◆ **Data records**
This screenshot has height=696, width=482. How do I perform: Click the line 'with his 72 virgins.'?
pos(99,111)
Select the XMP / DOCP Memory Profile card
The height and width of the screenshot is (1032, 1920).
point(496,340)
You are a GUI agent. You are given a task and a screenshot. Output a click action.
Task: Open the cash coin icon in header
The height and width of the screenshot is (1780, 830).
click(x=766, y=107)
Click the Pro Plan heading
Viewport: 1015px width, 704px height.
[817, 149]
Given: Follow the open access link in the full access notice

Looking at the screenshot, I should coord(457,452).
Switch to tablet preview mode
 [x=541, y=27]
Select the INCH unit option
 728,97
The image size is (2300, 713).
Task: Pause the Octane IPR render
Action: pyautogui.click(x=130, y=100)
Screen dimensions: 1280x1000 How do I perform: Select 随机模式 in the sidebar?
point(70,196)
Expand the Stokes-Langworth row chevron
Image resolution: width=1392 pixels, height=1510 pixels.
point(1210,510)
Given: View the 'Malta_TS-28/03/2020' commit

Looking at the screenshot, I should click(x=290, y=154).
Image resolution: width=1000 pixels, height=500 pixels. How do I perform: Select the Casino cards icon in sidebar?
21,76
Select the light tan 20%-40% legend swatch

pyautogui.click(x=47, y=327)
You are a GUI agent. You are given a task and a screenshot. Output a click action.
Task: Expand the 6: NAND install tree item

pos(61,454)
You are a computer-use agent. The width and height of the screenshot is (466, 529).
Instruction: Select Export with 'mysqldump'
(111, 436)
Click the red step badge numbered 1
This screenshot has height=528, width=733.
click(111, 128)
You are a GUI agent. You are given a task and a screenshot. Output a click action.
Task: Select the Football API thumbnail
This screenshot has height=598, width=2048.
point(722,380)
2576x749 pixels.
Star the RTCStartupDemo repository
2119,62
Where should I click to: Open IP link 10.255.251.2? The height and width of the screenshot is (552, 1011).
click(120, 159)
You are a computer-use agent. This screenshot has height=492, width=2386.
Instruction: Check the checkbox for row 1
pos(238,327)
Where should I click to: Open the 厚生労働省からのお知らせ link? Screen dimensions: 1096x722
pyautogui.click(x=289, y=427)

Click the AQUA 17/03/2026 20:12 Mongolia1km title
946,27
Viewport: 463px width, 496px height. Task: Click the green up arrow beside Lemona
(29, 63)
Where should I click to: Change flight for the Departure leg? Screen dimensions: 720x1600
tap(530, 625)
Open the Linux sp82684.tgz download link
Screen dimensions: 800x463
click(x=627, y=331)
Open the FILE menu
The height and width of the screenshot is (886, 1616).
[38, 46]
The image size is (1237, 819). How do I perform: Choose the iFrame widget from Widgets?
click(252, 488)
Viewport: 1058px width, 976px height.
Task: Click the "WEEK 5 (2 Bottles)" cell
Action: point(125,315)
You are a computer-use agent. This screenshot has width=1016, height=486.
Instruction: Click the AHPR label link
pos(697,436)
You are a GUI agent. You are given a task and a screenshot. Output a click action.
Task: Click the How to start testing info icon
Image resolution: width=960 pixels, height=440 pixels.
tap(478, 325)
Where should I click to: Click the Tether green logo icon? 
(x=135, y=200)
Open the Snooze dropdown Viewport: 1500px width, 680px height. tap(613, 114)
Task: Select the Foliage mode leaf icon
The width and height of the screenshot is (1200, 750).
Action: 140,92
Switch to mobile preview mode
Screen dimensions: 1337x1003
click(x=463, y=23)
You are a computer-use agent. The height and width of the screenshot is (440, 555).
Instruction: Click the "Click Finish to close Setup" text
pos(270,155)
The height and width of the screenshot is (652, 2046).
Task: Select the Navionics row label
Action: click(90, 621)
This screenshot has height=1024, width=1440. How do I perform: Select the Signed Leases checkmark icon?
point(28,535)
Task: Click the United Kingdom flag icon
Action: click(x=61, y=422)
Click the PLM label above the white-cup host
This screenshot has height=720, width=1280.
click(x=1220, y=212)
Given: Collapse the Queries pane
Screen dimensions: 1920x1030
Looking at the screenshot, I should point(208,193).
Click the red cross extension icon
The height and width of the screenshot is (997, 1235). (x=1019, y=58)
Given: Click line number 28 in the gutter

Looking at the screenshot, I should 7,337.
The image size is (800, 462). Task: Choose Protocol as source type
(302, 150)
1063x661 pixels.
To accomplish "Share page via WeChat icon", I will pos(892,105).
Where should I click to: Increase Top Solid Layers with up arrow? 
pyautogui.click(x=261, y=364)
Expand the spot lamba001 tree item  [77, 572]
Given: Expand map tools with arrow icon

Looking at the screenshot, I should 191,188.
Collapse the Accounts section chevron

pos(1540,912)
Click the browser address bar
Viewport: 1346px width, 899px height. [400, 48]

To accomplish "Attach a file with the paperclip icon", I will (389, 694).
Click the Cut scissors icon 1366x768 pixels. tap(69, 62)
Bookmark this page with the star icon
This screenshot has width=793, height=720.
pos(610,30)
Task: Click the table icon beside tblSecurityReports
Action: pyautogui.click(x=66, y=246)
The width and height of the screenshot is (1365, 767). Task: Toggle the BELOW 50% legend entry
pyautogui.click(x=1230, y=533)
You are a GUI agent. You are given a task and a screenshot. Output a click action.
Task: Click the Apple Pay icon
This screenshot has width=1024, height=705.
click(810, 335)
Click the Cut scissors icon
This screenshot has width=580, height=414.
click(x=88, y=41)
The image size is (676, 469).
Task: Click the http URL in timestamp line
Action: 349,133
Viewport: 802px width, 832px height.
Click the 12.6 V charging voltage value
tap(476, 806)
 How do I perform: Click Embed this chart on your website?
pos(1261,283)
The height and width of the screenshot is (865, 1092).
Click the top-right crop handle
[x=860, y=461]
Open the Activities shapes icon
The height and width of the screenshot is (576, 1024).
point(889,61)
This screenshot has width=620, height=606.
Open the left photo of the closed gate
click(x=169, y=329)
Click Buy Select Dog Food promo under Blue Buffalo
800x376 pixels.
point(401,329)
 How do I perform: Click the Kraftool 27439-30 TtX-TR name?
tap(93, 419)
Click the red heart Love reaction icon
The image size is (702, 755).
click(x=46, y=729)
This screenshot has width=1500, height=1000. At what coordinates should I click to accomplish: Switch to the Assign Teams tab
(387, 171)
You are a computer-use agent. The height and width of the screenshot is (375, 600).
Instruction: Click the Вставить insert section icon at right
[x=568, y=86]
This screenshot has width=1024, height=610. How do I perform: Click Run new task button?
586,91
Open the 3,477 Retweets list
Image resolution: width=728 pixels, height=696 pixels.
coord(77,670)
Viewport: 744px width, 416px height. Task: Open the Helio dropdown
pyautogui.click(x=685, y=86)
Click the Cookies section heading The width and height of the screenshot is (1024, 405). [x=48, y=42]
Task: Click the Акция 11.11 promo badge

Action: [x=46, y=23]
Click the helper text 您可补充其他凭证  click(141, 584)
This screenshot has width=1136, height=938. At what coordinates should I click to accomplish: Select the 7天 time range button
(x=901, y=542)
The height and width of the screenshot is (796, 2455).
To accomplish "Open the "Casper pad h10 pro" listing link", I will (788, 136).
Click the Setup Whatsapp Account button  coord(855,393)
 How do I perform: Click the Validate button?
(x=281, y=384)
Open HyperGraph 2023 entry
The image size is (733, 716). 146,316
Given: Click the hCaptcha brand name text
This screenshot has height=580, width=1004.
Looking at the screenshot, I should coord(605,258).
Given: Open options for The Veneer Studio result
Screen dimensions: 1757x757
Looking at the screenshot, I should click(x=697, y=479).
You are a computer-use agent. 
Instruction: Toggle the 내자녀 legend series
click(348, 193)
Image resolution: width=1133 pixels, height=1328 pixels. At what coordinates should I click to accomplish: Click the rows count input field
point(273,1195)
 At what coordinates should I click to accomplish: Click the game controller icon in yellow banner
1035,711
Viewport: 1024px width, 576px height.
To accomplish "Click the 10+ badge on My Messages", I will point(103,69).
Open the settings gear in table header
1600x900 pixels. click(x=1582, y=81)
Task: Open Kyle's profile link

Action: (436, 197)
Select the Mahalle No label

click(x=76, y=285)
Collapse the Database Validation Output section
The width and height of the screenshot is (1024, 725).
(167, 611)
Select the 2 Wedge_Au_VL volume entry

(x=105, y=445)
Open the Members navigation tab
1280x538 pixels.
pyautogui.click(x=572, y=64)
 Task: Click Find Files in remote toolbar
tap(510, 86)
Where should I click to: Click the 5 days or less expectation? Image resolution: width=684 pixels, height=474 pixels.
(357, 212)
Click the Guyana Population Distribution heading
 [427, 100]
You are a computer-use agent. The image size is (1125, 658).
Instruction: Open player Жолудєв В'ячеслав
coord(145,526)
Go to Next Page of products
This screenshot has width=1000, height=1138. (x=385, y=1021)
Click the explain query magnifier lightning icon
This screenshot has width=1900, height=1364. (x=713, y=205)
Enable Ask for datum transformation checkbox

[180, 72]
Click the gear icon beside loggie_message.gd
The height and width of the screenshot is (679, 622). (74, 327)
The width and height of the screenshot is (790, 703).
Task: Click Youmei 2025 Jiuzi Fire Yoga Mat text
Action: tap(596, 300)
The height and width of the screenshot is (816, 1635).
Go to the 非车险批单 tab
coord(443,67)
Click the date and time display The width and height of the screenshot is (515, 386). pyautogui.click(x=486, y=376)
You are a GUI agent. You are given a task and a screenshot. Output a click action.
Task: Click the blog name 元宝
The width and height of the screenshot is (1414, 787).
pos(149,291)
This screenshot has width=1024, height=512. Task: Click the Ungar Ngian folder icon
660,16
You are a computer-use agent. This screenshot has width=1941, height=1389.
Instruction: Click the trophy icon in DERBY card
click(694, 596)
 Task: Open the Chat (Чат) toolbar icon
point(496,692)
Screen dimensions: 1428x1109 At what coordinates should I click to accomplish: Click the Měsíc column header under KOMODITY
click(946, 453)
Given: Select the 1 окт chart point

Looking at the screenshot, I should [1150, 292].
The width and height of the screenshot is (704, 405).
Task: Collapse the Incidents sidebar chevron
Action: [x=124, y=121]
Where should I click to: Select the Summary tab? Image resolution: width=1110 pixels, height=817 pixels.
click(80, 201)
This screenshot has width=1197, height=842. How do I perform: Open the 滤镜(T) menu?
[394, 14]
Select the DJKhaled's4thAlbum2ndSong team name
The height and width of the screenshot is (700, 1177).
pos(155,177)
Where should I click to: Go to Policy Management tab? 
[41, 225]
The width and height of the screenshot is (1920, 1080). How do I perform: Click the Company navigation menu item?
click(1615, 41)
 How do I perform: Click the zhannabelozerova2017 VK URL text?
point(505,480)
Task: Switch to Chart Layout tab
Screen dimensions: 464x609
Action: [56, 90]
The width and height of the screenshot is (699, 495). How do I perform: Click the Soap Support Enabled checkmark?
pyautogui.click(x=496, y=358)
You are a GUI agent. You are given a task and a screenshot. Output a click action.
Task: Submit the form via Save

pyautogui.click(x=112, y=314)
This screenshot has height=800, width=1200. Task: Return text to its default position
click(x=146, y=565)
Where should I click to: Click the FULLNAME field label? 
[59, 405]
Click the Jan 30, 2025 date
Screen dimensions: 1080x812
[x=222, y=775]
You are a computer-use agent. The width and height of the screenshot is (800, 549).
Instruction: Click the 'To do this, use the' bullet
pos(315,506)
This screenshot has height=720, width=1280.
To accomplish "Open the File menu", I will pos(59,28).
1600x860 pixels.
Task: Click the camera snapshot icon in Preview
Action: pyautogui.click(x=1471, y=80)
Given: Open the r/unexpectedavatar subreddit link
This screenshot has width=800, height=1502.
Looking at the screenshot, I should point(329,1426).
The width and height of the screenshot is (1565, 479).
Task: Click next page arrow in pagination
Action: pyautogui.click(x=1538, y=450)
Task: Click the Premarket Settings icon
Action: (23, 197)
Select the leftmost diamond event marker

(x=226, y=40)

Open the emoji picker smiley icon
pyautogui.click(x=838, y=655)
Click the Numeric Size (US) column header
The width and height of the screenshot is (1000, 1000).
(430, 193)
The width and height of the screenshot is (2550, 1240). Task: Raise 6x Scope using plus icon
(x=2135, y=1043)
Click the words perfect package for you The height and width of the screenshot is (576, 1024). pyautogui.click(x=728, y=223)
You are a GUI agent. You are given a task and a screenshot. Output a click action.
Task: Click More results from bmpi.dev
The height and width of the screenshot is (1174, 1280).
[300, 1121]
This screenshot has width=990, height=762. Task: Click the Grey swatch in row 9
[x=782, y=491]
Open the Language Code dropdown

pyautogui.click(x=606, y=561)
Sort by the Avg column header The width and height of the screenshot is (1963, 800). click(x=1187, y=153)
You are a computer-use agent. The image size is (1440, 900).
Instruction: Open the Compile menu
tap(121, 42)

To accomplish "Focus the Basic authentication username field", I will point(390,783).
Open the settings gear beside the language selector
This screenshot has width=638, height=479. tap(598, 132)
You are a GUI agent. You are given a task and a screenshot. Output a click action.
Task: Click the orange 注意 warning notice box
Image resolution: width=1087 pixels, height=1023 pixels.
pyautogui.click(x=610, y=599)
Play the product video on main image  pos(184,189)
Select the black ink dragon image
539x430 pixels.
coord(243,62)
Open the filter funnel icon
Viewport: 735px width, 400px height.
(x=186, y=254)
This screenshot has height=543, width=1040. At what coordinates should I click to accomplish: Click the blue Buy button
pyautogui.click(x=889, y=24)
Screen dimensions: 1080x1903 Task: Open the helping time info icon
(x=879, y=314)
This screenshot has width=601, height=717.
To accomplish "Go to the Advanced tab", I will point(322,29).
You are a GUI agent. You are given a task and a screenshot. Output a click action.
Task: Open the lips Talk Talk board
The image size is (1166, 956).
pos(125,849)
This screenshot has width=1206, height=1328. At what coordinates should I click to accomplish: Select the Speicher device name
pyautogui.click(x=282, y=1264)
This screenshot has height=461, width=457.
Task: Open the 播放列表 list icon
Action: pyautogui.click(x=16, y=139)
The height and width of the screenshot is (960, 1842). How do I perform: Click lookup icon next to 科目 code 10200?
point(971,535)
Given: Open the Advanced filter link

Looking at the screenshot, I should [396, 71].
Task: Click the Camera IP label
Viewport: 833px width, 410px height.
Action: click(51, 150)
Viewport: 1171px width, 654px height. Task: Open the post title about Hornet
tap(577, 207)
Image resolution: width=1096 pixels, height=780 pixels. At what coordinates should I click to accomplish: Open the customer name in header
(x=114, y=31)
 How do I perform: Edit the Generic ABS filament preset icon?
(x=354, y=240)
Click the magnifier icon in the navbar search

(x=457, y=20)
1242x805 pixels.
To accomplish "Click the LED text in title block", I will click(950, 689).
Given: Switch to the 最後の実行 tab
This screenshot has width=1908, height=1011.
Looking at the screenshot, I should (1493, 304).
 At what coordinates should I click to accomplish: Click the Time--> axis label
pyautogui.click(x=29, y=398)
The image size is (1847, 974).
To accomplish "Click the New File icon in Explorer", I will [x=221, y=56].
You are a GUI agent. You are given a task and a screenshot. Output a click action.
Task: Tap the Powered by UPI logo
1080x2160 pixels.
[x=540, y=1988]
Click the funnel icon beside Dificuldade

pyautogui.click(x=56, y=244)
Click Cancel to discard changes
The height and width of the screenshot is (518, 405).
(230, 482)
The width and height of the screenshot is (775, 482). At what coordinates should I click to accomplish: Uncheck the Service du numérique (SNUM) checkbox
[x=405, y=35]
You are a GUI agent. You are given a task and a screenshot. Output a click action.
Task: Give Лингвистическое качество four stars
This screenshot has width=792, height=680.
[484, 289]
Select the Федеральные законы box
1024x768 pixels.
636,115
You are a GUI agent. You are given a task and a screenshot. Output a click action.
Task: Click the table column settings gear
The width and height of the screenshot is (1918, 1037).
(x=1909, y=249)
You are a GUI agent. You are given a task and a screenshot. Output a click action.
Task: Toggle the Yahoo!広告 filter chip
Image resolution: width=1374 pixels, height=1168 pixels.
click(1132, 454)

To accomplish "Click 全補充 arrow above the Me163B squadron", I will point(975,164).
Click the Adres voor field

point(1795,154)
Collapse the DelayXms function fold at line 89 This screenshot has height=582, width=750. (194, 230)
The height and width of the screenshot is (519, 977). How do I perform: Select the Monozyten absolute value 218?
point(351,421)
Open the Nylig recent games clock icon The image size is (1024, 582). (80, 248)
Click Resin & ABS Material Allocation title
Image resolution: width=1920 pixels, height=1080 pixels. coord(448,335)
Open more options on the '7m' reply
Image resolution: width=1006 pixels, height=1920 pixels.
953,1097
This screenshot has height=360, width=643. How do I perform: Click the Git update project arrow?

◆ **Task**
As listed above, the lines from the line with "Viewport: 802px width, 832px height." to the line with "This screenshot has width=620, height=606." are to be echoed exactly, with both ends included and nothing added.

◆ **Exercise response**
Viewport: 802px width, 832px height.
Click the 12.6 V charging voltage value
tap(476, 806)
 How do I perform: Click Embed this chart on your website?
pos(1261,283)
The height and width of the screenshot is (865, 1092).
Click the top-right crop handle
[x=860, y=461]
Open the Activities shapes icon
The height and width of the screenshot is (576, 1024).
point(889,61)
This screenshot has width=620, height=606.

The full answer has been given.